Resurging Covid-19Let the surge serve as a reminder that we are not quite out of the woods yet.
In the days preceding Dashain, we witnessed an exodus of people from Kathmandu Valley, people wishing to reconnect with their loved ones and enjoy the festivities among warm, familiar surroundings. It was reported that more than 700,000 people left the valley. It was like old times again, but the negligence was quite evident. Images of people huddled together in buses were splashed across print media. But the repercussion of such close contact with Covid-19 positivity high enough to induce a spike was no cause for concern to the authorities or the public at large.
Now, with the hustle and bustle of Dashain behind us and life slowly picking up pace, we are beginning to see a clearer picture from the impact of neglecting Covid-19 safety protocol—primarily maintaining distance while using public transport. It is a hard act to follow, and it is easier said than done. But we all know the price of contracting the virus. What is bothersome is the repeated flouting of all protocols once the number of cases begins to wane. A false sense of confidence seems to dominate the psyche, pushing the authorities to make decisions according to their whims and fancies that defies logic based on facts and figures. We recently witnessed such work at play when the authorities were adamant about reopening the schools right before the holidays.
The positivity rate, which had dropped to around 6 percent on October 10, had surged to about 12 percent on October 19. It is no coincidence that 50 people infected with Covid-19 and all in serious condition were admitted on Wednesday, October 20, and are currently being treated at Teaching Hospital in Kathmandu. This recent surge clearly indicates that people's actions and behaviour often give us a false sense of security, but in fact, it is pretty divergent to ground reality. Multitudes have travelled without heeding any such safety protocols, and in all likeliness, they will travel back in the same way.

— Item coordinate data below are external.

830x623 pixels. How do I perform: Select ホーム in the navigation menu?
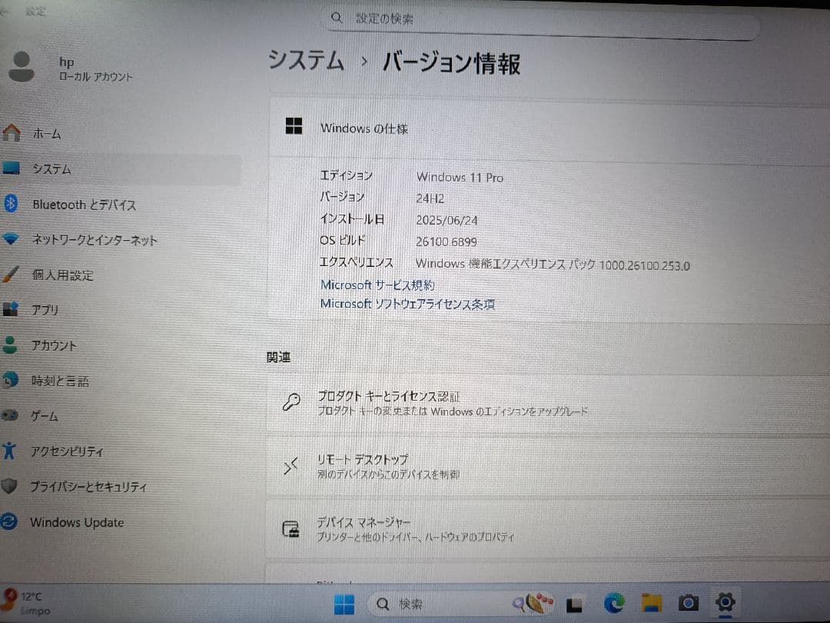48,133
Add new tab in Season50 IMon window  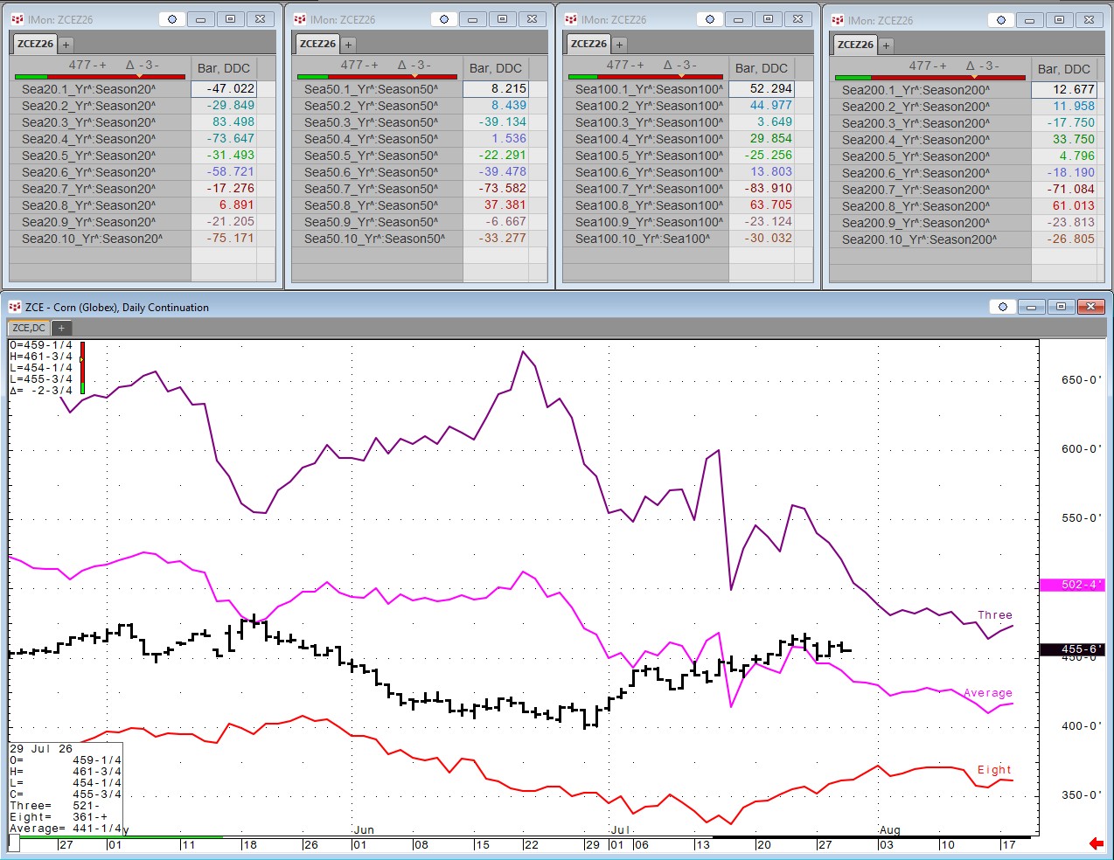coord(348,44)
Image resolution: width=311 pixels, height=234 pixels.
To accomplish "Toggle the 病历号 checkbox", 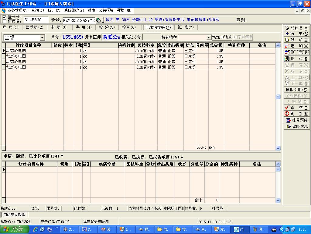I will pos(4,21).
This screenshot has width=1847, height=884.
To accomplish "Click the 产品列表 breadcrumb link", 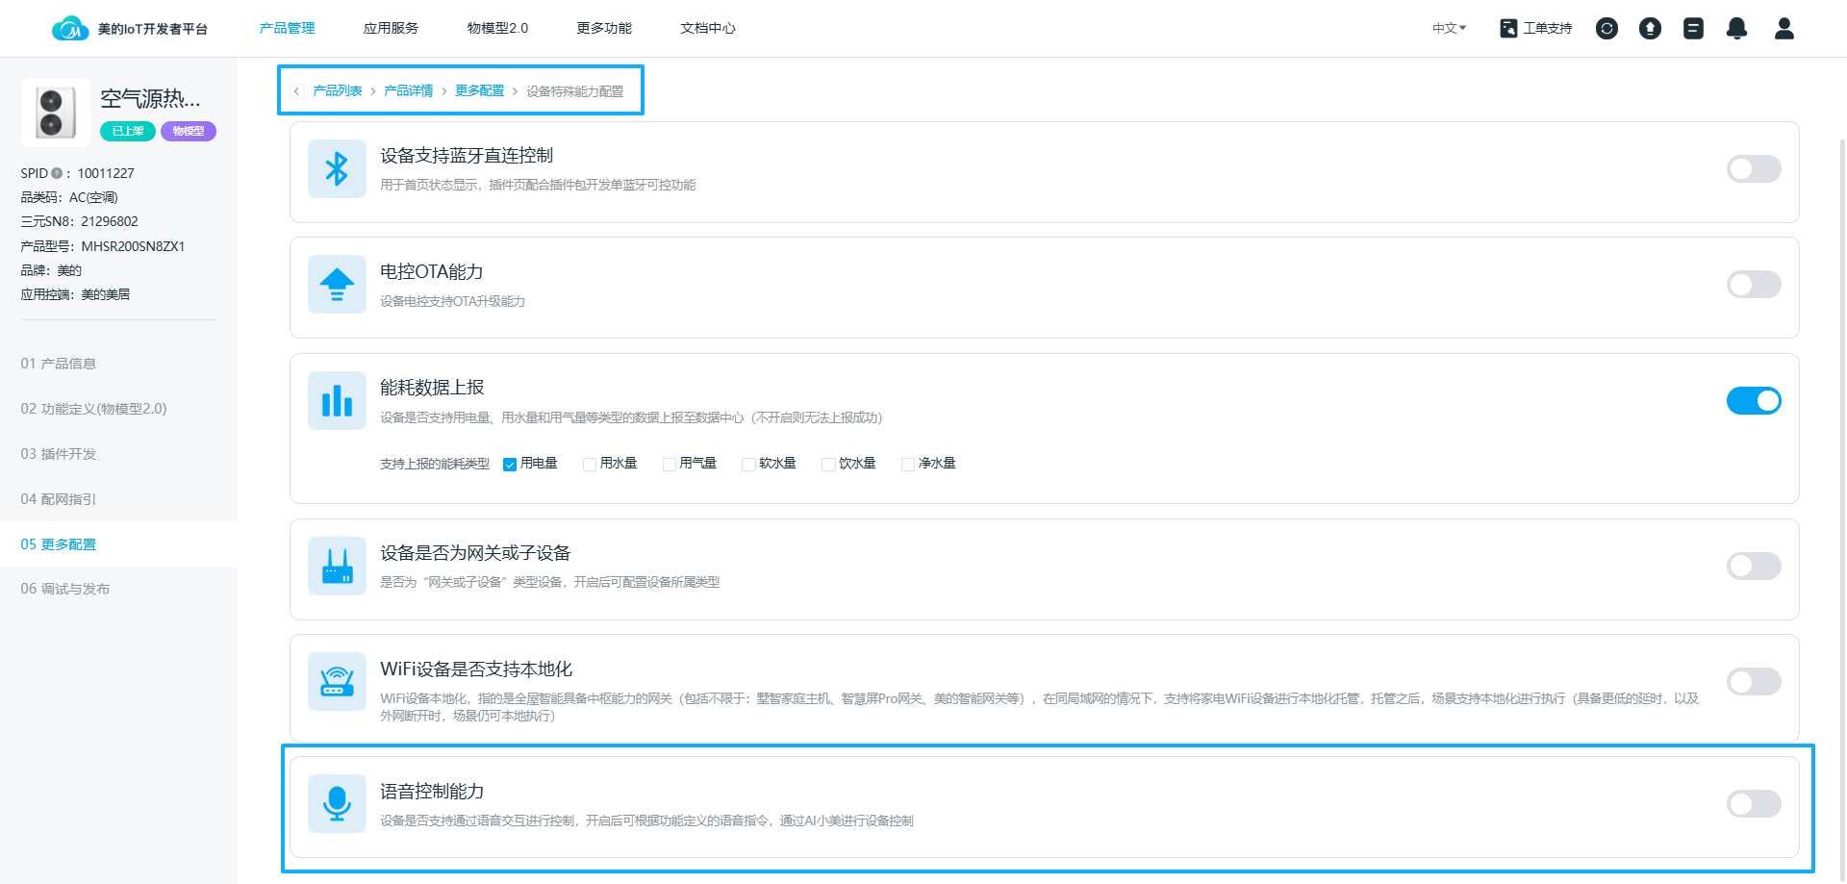I will (338, 91).
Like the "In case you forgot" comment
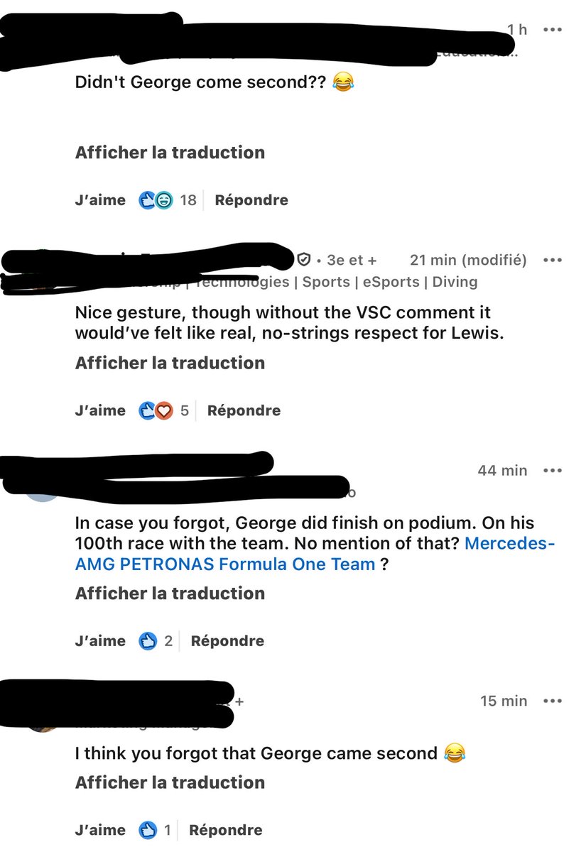 coord(100,641)
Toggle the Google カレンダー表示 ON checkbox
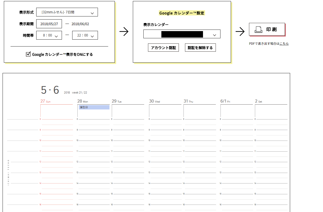 point(28,54)
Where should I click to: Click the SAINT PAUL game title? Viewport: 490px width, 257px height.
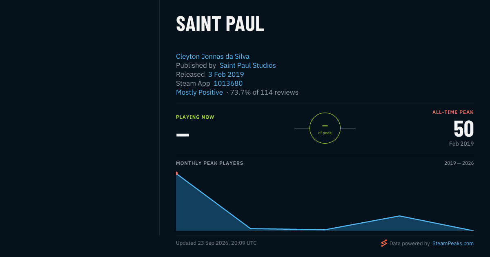coord(220,24)
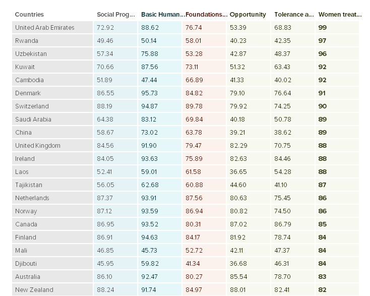
Task: Click the Netherlands row name
Action: 32,198
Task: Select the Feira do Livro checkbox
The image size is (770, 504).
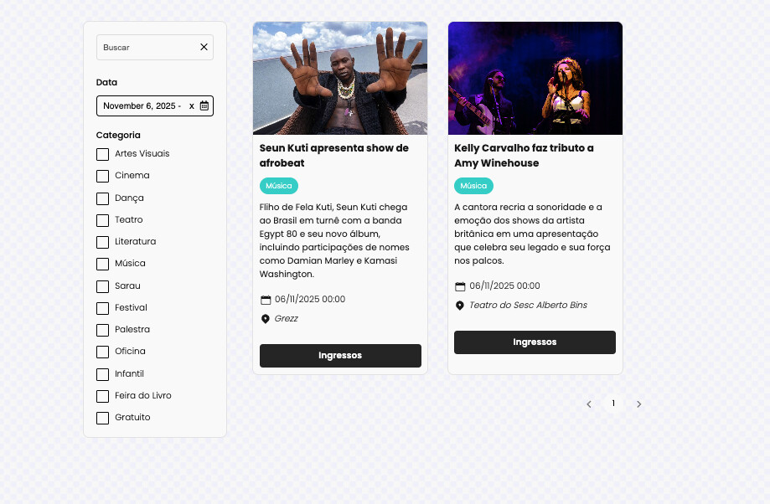Action: [x=102, y=396]
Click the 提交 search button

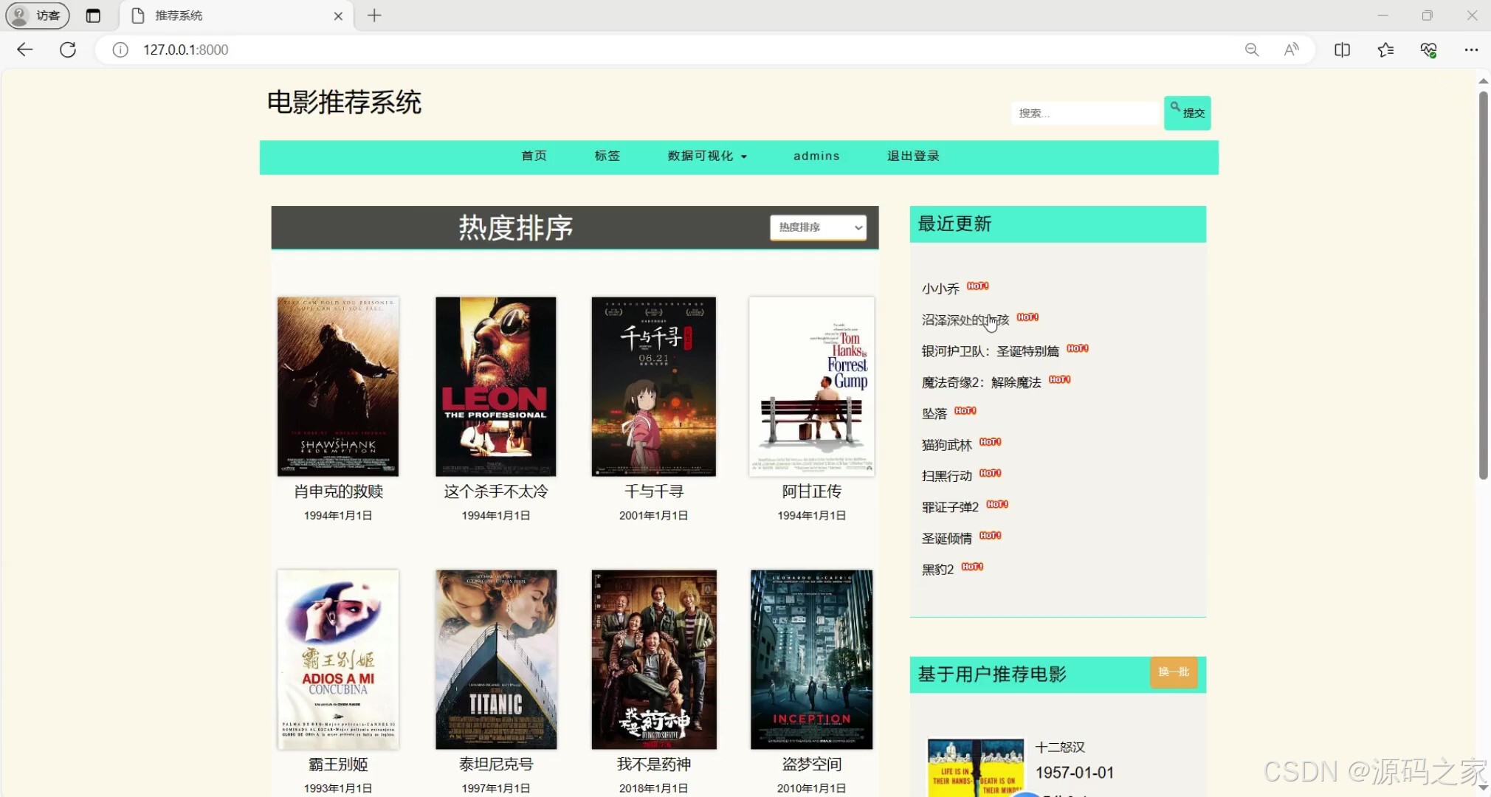(x=1187, y=113)
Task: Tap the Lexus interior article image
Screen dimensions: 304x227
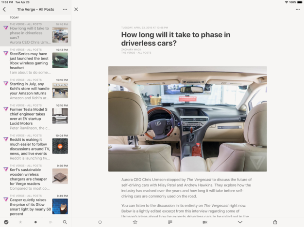Action: (x=187, y=119)
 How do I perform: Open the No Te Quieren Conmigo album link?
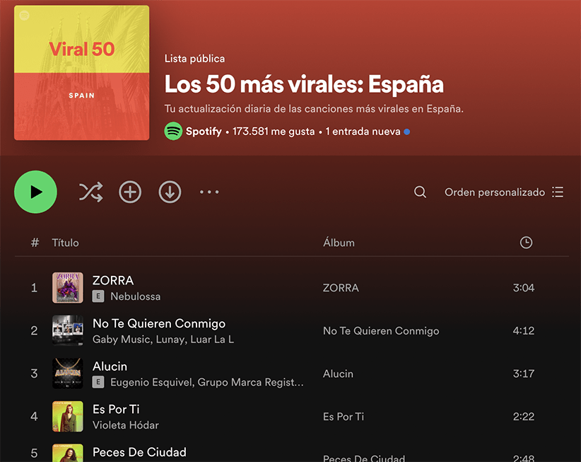tap(381, 330)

While it seemed, we were on track with the vaccination drive; it is of critical importance now to point out that the government failed to meet its share of the bargain. The Ministry of Health and Population had set its target to inoculate 33 percent of the total population before Dashain. Still, the figures reflected a measly 21.54 percent before the start of the holidays. And, when it was evident that they may fall short of their target, they casually revised the goal to 33 percent of the population aged 15 and older, which incidentally could not be fulfilled either.
The ramifications of missing vaccination targets should not in the least be taken lightly. Indeed, poorer countries haven’t had access to the vaccines they need, but fortunately, we have seen a regular flow of supplies in Nepal's context. Unable to inoculate puts us in danger of being exposed to the ever-mutating virus, which may wipe the slate clean of all the gains we have managed to amass so far. We can only hope that the recent surge is just a glitch. Nonetheless, let it serve as a reminder that we are not quite out of the woods yet, and cannot let our guard down for a moment.